↓

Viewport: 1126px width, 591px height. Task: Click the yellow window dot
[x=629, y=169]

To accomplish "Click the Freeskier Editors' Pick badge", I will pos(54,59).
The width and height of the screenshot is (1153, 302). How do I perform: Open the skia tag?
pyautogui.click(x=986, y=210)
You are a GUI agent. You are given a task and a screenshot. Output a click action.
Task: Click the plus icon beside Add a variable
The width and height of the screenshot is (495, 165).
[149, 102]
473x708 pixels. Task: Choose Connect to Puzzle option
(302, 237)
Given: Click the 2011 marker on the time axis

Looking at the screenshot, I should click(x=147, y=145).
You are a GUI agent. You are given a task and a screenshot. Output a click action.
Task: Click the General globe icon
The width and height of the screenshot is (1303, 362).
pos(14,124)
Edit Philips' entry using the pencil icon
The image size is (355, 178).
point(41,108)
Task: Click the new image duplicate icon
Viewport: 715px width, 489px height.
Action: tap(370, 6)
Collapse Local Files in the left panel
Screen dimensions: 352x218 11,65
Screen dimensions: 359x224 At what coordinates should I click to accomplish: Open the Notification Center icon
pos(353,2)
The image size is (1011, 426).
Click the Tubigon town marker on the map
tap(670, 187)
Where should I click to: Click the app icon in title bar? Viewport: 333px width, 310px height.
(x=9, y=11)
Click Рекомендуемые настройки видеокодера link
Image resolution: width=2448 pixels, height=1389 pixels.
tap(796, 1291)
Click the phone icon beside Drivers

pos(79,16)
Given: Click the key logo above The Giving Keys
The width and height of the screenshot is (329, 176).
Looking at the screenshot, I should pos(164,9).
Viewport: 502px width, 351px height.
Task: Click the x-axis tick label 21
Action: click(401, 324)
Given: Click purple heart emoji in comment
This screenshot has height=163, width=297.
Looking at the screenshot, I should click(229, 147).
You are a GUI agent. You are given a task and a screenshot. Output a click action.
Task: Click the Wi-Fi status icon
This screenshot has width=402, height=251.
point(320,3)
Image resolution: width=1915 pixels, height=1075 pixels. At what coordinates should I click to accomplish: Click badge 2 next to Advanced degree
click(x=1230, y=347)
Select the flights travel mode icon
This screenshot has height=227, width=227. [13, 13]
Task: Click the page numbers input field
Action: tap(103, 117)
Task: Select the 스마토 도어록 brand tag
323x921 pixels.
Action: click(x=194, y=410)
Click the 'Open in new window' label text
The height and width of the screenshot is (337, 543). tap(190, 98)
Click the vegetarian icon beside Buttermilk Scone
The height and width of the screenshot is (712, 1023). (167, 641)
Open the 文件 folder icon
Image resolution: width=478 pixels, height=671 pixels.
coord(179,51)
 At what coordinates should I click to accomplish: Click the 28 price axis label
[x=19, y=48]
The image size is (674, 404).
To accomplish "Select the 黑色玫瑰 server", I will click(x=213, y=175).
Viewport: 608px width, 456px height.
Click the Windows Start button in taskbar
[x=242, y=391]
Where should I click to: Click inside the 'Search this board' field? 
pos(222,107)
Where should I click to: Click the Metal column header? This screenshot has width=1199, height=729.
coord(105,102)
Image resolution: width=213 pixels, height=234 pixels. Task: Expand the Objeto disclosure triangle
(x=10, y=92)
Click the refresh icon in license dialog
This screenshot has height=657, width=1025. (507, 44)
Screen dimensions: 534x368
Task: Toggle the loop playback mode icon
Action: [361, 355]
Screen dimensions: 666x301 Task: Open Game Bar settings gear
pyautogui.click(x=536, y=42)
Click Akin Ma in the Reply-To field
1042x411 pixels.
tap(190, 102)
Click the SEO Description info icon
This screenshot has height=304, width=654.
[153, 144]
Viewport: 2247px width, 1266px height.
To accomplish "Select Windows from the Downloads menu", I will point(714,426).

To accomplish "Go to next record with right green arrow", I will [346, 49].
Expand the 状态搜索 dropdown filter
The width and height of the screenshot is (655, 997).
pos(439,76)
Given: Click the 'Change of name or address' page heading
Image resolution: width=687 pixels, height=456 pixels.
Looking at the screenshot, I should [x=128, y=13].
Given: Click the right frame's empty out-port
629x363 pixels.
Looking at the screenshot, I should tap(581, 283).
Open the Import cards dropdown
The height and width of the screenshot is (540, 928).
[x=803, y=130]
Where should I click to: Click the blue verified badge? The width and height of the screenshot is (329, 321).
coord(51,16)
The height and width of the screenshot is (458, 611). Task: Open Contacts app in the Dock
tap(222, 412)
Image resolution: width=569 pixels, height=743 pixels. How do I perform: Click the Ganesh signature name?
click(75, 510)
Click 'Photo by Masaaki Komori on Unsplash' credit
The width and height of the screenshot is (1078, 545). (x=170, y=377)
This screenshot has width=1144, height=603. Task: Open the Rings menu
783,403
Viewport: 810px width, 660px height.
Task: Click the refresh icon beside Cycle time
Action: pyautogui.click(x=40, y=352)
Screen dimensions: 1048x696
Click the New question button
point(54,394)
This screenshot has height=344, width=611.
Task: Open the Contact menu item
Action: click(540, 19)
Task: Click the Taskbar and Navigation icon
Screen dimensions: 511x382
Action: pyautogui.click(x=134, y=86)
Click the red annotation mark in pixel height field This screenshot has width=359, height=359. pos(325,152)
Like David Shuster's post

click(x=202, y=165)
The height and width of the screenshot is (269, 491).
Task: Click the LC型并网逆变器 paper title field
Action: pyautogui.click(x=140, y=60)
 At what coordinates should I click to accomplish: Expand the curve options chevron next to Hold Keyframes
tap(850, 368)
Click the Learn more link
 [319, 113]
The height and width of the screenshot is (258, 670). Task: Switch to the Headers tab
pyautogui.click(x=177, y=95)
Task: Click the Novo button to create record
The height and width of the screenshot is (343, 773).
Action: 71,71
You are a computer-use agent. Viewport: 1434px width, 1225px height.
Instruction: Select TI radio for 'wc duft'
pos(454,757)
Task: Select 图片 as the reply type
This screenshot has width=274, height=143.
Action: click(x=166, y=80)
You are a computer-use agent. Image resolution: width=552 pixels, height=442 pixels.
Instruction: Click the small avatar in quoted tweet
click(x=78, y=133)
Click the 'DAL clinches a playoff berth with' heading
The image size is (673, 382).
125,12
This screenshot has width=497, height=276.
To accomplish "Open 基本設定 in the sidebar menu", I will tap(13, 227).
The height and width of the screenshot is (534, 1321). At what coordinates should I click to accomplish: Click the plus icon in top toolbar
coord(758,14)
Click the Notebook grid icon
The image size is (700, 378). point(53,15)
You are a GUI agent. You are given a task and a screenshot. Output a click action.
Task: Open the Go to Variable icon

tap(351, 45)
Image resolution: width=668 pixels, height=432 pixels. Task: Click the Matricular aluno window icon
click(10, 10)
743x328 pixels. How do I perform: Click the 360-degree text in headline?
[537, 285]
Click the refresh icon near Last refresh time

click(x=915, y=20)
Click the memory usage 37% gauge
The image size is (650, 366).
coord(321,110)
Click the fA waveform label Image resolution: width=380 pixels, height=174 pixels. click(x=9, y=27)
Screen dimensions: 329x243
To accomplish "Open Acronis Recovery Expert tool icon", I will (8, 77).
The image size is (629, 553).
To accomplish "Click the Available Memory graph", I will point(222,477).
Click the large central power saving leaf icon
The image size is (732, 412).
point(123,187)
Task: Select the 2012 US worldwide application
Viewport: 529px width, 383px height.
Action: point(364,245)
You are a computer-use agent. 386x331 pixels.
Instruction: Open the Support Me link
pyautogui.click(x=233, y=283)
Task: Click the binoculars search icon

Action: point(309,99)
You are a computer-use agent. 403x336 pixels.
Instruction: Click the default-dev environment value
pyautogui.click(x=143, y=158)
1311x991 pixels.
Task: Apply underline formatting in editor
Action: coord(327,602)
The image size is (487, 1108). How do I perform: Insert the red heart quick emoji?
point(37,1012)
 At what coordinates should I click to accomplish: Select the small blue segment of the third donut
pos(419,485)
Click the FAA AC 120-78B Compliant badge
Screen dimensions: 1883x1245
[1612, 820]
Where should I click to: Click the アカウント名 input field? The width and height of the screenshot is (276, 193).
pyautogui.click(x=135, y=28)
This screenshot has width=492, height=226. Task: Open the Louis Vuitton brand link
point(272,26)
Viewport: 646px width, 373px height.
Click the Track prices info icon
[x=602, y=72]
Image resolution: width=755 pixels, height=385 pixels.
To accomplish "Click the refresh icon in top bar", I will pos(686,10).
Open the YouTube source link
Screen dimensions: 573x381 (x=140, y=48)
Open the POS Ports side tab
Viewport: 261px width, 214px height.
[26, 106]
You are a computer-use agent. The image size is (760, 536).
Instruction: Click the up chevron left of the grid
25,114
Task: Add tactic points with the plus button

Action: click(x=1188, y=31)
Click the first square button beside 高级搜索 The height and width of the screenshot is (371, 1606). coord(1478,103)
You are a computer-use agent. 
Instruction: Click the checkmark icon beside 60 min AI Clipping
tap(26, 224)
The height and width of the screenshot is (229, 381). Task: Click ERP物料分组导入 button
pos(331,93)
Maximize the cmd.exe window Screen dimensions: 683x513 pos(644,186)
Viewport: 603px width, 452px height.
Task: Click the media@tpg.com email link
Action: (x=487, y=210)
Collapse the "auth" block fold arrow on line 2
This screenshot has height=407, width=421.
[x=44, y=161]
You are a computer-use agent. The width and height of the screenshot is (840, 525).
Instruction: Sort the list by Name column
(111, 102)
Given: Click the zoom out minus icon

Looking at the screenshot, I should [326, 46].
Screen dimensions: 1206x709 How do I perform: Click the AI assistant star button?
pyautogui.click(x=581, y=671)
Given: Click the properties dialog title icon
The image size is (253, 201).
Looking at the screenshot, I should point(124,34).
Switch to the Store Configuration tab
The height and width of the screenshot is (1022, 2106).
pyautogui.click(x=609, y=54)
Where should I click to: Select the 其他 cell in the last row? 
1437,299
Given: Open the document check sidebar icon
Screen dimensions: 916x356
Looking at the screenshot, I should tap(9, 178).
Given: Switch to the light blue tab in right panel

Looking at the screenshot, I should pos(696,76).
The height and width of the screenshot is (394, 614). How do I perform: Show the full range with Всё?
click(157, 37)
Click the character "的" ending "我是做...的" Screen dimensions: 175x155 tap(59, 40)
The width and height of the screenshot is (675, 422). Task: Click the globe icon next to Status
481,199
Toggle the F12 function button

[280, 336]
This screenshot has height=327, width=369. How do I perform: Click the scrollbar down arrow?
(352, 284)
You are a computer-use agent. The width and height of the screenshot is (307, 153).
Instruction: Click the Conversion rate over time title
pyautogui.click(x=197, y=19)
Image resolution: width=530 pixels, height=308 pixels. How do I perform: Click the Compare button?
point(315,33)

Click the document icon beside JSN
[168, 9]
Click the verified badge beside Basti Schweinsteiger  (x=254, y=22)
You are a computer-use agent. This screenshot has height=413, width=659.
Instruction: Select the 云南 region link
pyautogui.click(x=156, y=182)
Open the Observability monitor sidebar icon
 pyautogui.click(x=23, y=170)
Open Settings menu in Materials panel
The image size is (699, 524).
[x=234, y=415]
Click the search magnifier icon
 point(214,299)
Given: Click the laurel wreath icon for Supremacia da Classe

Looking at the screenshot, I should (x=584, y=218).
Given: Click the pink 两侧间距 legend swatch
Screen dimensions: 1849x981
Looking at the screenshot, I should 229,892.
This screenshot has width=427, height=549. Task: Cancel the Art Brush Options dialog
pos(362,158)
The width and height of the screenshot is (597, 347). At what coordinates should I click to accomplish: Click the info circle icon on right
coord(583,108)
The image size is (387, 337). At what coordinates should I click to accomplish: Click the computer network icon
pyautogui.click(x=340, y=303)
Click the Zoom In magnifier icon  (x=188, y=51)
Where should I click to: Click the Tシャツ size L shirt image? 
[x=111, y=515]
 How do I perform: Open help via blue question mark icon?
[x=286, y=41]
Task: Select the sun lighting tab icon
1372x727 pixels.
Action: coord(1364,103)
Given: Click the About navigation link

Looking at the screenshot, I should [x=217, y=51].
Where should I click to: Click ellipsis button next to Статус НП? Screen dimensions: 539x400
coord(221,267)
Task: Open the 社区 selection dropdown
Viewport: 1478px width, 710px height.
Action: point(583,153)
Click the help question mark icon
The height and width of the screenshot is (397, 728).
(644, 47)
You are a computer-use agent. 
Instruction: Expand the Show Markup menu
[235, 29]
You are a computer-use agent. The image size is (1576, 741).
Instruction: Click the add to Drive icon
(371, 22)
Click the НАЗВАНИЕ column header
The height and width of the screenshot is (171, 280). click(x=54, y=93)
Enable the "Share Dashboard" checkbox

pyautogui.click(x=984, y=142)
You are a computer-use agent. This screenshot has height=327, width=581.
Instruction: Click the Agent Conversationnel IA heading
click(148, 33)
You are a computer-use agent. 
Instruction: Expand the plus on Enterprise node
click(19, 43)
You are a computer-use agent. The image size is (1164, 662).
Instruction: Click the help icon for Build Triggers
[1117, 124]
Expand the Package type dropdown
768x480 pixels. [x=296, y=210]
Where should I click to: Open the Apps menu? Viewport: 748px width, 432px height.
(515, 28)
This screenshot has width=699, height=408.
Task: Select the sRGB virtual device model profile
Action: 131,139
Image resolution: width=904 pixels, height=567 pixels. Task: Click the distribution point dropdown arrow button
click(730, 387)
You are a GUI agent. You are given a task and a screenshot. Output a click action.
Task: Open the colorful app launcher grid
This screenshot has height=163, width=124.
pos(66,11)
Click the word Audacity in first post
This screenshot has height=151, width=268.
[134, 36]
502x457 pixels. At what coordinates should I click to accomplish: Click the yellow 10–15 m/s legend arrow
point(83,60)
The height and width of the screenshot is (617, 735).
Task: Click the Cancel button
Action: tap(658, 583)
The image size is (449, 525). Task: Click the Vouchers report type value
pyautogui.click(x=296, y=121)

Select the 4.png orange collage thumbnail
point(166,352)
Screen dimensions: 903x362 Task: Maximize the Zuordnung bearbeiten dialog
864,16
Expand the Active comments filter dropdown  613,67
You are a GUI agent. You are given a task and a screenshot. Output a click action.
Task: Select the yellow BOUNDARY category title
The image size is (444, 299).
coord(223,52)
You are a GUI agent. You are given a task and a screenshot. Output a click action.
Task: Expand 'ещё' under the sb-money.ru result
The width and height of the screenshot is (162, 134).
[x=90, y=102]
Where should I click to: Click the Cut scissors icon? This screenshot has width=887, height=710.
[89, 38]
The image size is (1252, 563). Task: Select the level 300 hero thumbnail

↑

_Short task_
Revise the data starting at the line containing "Click the vegetarian" and ending at the line containing "coord(179,51)", replacing "Buttermilk Scone" with "Blueberry Scone" and leaving everything else unchanged. Return only those lines.

_Finished exercise_
Click the vegetarian icon beside Blueberry Scone
The height and width of the screenshot is (712, 1023). (167, 641)
Open the 文件 folder icon
Image resolution: width=478 pixels, height=671 pixels.
coord(179,51)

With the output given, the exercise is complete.